Segment Start: Document text

Google Is Working on a Pill That Can Figure Out What Ails You

Microscopic particles will spy on the cells of your body and look for any disease, including cancer

pills in hand
JGI/Jamie Grill/Blend Images/Corbis

Swallow this pill: Google would like to send nanoparticles coursing through your bloodstream to sniff out disease. It sounds like science fiction, but this product is already in development.

"Every test you ever go to the doctor for will be done through this system," said Andrew Conrad, the head of the Life Sciences team at  Google X (the lab that gave us Google Glass), during The Wall Street Journal’s WSJD live conference on Tuesday. 

The nanoparticles could be delivered in a pill you swallow, according to Wired. In his talk, Conrad described how it would work: "Because the core of these particles is magnetic, you can call them somewhere," he said. For example, a magnet placed along the inside of your forearm would collect the particles in the veins that run just under your skin. “These little particles go out and mingle with the people, we call them back to one place, and we ask them: ‘Hey, what did you see? Did you find cancer? Did you see something that looks like a fragile plaque for a heart attack? Did you see too much sodium?”

But how far along is this dream? Alistair Barr and Ron Winslow for The Wall Street Journal report:

The reality is likely more than five years off, industry experts say, and faces huge challenges, both technical and social. Researchers have to identify coatings that will help the particles bind to specific cells. And Google doesn’t yet know how many nanoparticles would be needed for the system to work.

But using nanoparticles the home in on particular cells—cancer cells—is already a reality. Gold-coated particles can embed themselves in tumors, heat up and kill cancer cells, this reporter wrote for the Smithsonian Magazine. So far, Google has used iron-oxide particles coated with antibodies that can recognize and attach to proteins on the surface of cancer cells, Conrad told The Wall Street Journal.

Also, nanoparticles have been called upon to detect blood infections, chemist Chad Mirkin of Northwestern University writes for NOVANext. His company’s technology can even identifying the nasty bacteria causing the problem. 

But before Google’s pill can work, the company has to figure out what level of disease-related molecules floating through the blood is normal. They are already working on that with their "Baseline Study".

Conrad also assured the audience that Google won’t know everything about you: they plan to have other companies handle the nanotech’s gathered information.

Segment End: Document text
Segment Start: Entries supplied

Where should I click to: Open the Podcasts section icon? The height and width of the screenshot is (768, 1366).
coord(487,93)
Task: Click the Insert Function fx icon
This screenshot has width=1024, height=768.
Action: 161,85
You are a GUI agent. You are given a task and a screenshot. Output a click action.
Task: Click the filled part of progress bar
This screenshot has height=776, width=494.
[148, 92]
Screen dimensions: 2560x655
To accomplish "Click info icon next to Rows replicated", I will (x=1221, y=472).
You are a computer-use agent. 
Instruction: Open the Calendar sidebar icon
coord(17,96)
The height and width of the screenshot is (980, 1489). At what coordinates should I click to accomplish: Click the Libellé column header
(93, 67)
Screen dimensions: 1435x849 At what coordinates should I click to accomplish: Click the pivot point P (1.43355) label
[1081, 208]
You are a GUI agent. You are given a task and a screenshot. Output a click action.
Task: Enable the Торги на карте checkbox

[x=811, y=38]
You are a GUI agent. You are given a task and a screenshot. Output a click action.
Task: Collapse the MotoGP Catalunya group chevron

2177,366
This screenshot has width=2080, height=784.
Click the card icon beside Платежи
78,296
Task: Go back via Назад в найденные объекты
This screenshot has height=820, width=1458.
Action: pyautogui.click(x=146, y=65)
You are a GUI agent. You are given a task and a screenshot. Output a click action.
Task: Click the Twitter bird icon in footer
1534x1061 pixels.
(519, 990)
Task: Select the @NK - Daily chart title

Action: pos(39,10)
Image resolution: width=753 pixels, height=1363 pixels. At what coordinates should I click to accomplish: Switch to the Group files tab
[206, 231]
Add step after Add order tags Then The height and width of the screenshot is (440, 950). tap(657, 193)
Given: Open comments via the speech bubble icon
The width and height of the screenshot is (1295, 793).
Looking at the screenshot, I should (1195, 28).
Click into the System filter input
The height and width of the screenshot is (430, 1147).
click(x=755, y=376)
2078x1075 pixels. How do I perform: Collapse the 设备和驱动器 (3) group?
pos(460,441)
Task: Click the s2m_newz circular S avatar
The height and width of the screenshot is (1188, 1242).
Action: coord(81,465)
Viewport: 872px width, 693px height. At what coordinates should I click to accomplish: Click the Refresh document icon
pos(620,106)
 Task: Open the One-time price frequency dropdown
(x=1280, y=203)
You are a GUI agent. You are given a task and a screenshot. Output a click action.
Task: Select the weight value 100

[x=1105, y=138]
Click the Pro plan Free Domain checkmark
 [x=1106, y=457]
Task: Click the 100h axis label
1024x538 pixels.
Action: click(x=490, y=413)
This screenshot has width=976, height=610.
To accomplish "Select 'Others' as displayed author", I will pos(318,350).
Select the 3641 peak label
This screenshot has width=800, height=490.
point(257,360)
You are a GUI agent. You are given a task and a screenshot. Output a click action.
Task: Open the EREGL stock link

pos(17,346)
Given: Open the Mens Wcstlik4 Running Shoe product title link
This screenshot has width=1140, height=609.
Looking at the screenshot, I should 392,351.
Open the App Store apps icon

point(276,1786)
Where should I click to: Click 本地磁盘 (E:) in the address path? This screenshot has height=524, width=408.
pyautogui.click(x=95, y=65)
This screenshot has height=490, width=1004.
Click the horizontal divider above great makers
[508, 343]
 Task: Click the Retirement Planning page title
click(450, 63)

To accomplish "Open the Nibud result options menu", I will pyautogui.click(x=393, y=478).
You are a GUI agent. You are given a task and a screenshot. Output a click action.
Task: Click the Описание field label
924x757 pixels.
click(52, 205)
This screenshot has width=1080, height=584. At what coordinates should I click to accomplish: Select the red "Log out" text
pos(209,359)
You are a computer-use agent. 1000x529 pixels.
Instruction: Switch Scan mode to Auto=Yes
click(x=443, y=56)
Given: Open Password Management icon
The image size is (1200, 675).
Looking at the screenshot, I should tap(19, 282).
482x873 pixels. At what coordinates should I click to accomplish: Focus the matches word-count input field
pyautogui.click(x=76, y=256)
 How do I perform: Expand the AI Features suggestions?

Segment End: Entries supplied

Your goal: Print the part of the article on Google's disease-detecting pill starting at "Swallow this pill: Google" and ending at "conference on Tuesday.".

Your response:
Swallow this pill: Google would like to send nanoparticles coursing through your bloodstream to sniff out disease. It sounds like science fiction, but this product is already in development.

"Every test you ever go to the doctor for will be done through this system," said Andrew Conrad, the head of the Life Sciences team at  Google X (the lab that gave us Google Glass), during The Wall Street Journal’s WSJD live conference on Tuesday.